Objectives: To investigate in a 'high-functioning' sample of clinically identified autistic children, with IQs in the normal/high range, the impact of ASD-risk CNVs (as compiled by SFARI) on ASD symptoms and cognitive abilities. To compare and contrast male and female phenotypes in those with and without ‘pathogenic CNVs’. To test the hypothesis that females with pathogenic CNVs have more severe phenotypes than males with equivalent genetic risk.
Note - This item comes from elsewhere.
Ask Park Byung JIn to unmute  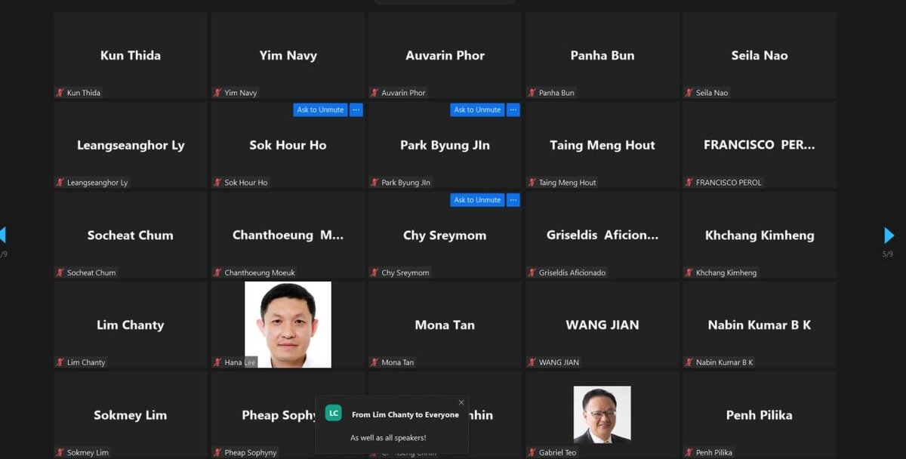tap(477, 109)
Methods: Subjects were consecutive referrals to the National Centre for High Functioning Autism in London, UK. The autistic traits of 253 participants with autism were measured using a standardized interview (ADI algorithm) and the Autism Diagnostic Observation Schedule (ADOS). IQ was tested with the Wechsler Intelligence Scale for Children-IV (UK). Salivary or buccal cells were collected from the participants for DNA extraction. The microarray analysis carried out in the North East Thames Regional Genetics Laboratory was applied on Affymetrix 750K oligo SNP array. Ratio plots generated by infoQuant Fusion v6 software to show the copy number losses or gains were analysed with an electronic reference file, supplied by Affymetrix, which was based on averaging the results from 1000 sex-matched individuals from 4 major ethnicities.

Results: We compared male:female phenotypes in terms of ADI algorithm scores, ADOS algorithm scores, and IQ subscales. The mean verbal IQ of females with no pathogenic CNV was 91.7 (SD 20.6); that of females with a pathogenic CNV was 104.2 (SD 19.9). Comparing males and females without CNVs (233), no significant gender differences were found in terms of severity of phenotypes, in any domain of the ADI, ADOS, or IQ subscale. In those with pathogenic CNV (20) the effect sizes of gender differences in ADI algorithm scores were in the range 0.03-0.6, with females tending to show more severe phenotypes in social interaction and repetitive/stereotyped behaviours. On all ADOS subscales, the rated phenotype was more severe in males (effect sizes in range 0.4 – 1.4). In the sample with a pathogenic CNV, verbal and performance IQ were higher in females than males (effect sizes in range 0.5-0.6). CNV burden was no greater in females than in males.

Conclusions: There has been a probable ascertainment bias in recruitment studies, leading to erroneous conclusions about the impact of pathogenic ASD-related CNV in females. Females with ASD who are at genetic risk, but who have normal/high range IQ, are being missed by clinical research methodologies. They have milder phenotypes than males when assessed by standardized observation.